Postoperative CT scan of the chest/abdomen and pelvis showed no evidence of residual disease, and an octreotide scan was normal. Further blood investigations revealed normal fasting gut hormones and 5-hydroxyindoleacetic acid levels.
Primary NETs can occur anywhere in the body wherever there are enterochromaffin cells, but the gallbladder is a rare site of occurrence (<1%).5 There have been only 42 cases of gallbladder carcinoid tumours recorded in the world literature. Godwin reported only one carcinoid tumour in the gallbladder among 2837 carcinoid tumours from the gastrointestinal tract.6 Capella et al reported 19 cases (0.2%) of gallbladder carcinoids in their analysis of 8305 cases of carcinoids of all sites.7 A review by Khetan et al showed that in all the cases examined (n=22), the diagnosis was made postoperatively or during postmortem.3 Our patient was diagnosed after surgery, during routine histopathological examination. It is interesting to know that the incidence of multiple carcinoids in the same patient may be ~10–33%, with the small bowel being the most common site (82%).8,9 In the presented case study, there was no metastasis anywhere else in the body. Due to increased incidence of gastroenteropancreatic NET (GEP-NETs), the World Health Organisation (WHO) used a prognosis-oriented definition to provide a common framework.10,11 Though the term “carcinoid tumour” is a well-recognised terminology, it may not cover all tumours arising from neuroendocrine cells present all over the body. Hence the WHO used neuroendocrine tumour or neuroendocrine carcinoma to describe these conditions instead of carcinoid tumours.12 In addition, the European Neuroendocrine Tumour Society (ENETS) proposed guidelines on Tumour–Node–Metastasis (TNM) classification for foregut, midgut and hindgut NETs.13,14 However, clear staging guidelines for NETs arising from the gallbladder have not been promulgated, perhaps because of the rarity of this condition.

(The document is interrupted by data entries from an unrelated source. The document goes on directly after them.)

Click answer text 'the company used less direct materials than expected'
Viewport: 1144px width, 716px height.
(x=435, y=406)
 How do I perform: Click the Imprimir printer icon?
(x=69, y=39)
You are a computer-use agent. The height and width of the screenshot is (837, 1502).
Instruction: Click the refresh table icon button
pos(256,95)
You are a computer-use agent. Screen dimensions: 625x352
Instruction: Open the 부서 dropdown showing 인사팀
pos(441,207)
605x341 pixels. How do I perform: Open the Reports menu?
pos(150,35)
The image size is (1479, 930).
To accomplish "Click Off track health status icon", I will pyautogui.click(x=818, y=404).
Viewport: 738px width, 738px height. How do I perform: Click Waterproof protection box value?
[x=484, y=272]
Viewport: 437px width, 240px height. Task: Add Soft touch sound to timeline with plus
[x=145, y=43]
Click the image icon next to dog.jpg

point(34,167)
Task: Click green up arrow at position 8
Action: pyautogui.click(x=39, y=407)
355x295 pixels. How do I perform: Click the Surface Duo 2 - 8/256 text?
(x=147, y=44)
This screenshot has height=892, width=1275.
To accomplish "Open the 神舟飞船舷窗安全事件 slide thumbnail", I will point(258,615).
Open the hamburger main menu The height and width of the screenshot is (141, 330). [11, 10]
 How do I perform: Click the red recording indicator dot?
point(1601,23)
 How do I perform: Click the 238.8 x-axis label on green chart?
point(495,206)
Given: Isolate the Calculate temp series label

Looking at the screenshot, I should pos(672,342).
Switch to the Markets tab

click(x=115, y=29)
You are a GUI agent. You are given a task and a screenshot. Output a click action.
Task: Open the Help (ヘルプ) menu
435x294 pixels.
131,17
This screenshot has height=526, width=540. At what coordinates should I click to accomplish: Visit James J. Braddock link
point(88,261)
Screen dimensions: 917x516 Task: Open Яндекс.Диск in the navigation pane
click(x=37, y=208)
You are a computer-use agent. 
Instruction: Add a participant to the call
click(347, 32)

While the incidence of carcinoid disease in general appears to have increased due to improved diagnostic technology, more precise specific antibodies in immunohistochemistry and awareness among clinicians and pathologists, they are commonly overlooked or misdiagnosed in uncommon sites such as the gallbladder. Following the diagnosis of carcinoid tumour in the gallbladder, further investigations should be undertaken to detect a potential concurrent lesion elsewhere or a distant metastasis. Laparoscopic curative resection is possible if the tumour is confined within the gallbladder wall.
A consensus TNM staging would be helpful for the future management of NETs arising from the gallbladder.
Competing interests: none.
Patient consent: Patient/guardian consent was obtained for publication.